TO DO: From the listing below, please restate exactly the lines beginning at the one with "This screenshot has width=986, height=377." and ending at the one with "Task: Expand the Actions dropdown", both included, and skip the pictures.

** Opening THE RECORDS block **

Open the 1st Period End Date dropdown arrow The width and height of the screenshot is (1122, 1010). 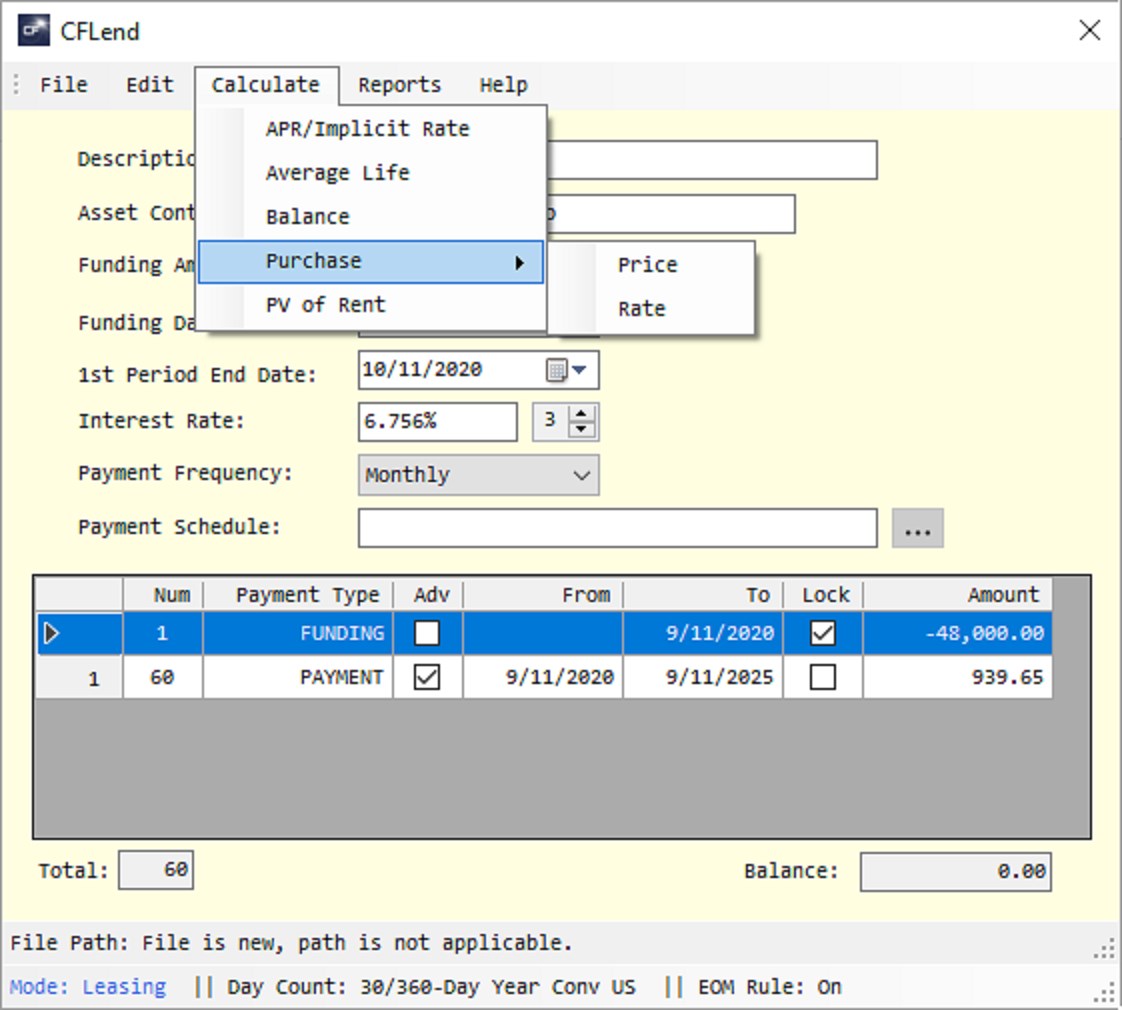coord(580,370)
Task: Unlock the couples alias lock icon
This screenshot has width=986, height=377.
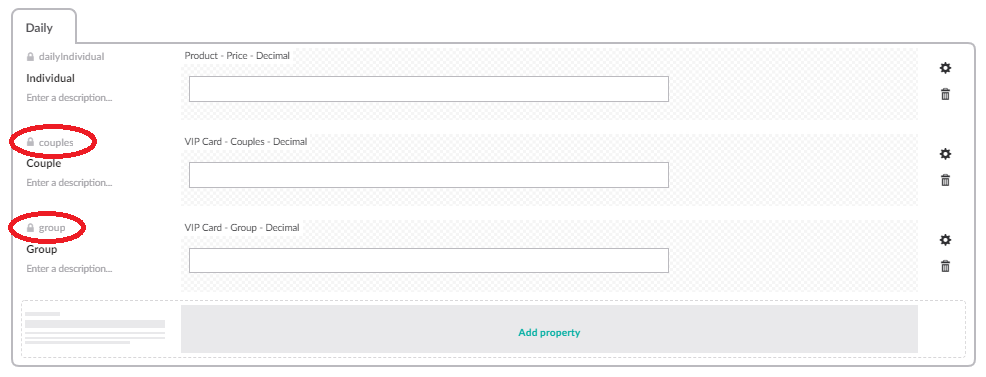Action: click(30, 143)
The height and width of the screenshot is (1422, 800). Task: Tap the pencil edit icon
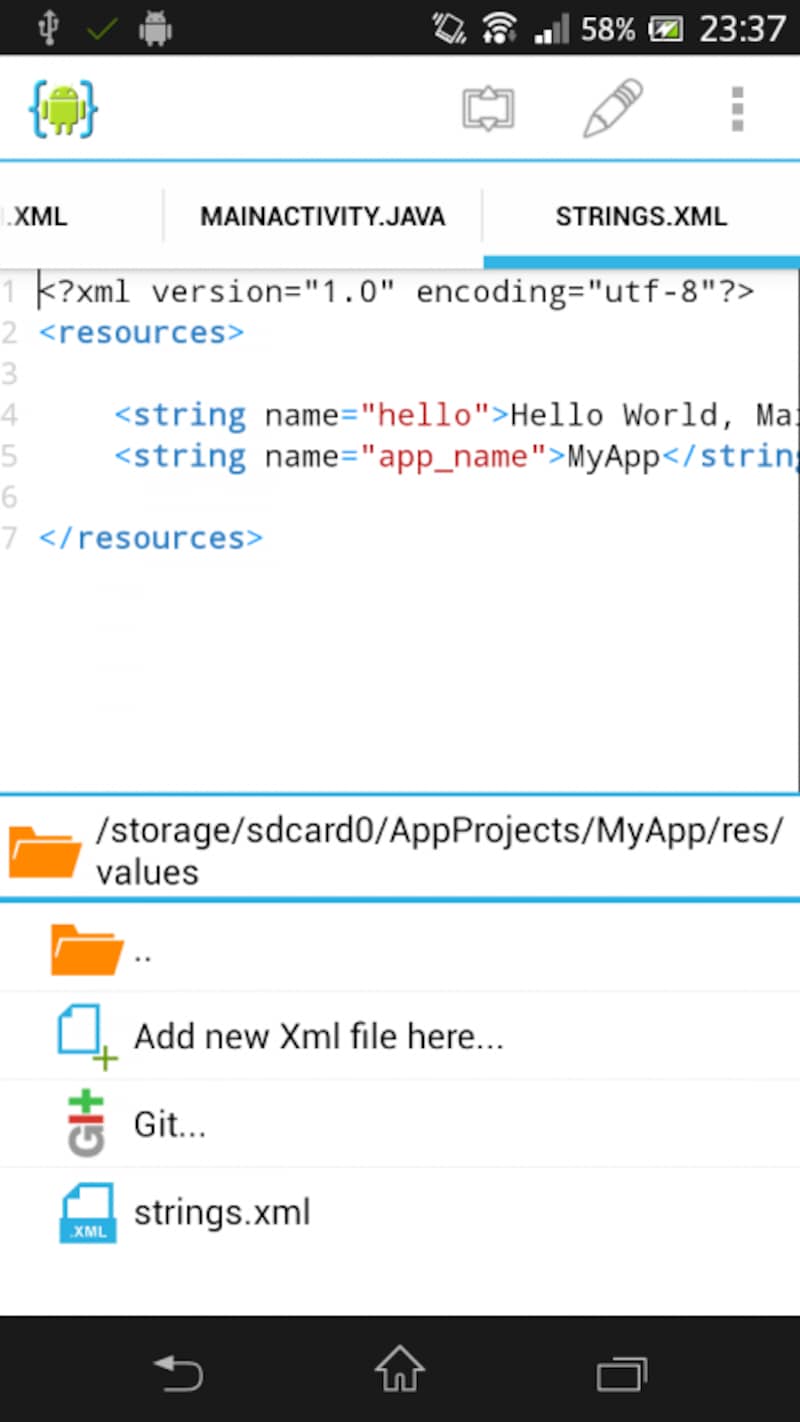click(612, 108)
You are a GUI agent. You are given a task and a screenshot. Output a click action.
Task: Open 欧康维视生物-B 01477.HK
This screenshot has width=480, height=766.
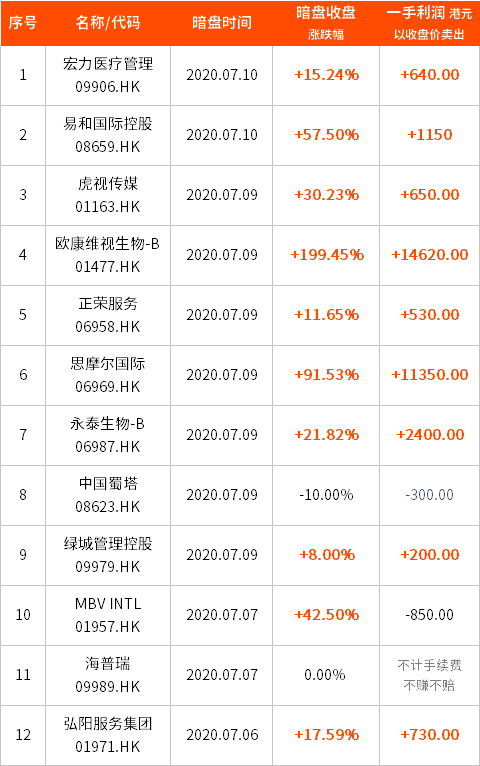[x=108, y=255]
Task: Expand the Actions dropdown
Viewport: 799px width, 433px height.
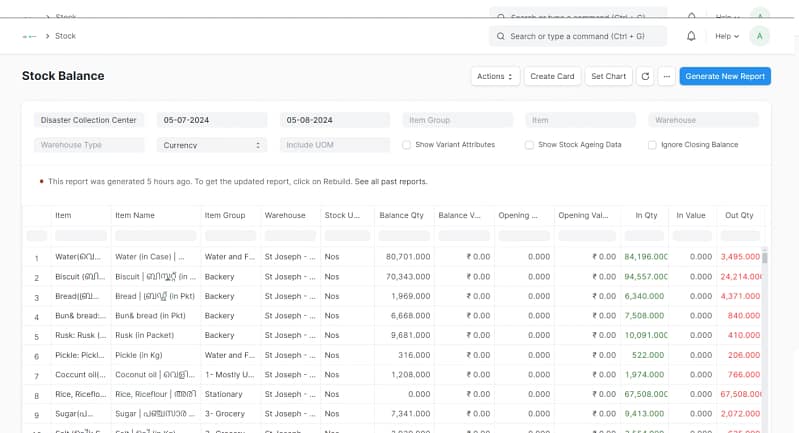Action: pyautogui.click(x=496, y=76)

** Closing THE RECORDS block **

ANSWER FOR THE TASK:
This screenshot has width=986, height=377.
Action: click(30, 143)
The height and width of the screenshot is (1422, 800). Task: Tap the pencil edit icon
click(612, 108)
You are a GUI agent. You are given a task and a screenshot. Output a click action.
Task: Open 欧康维视生物-B 01477.HK
This screenshot has width=480, height=766.
[x=108, y=255]
Task: Expand the Actions dropdown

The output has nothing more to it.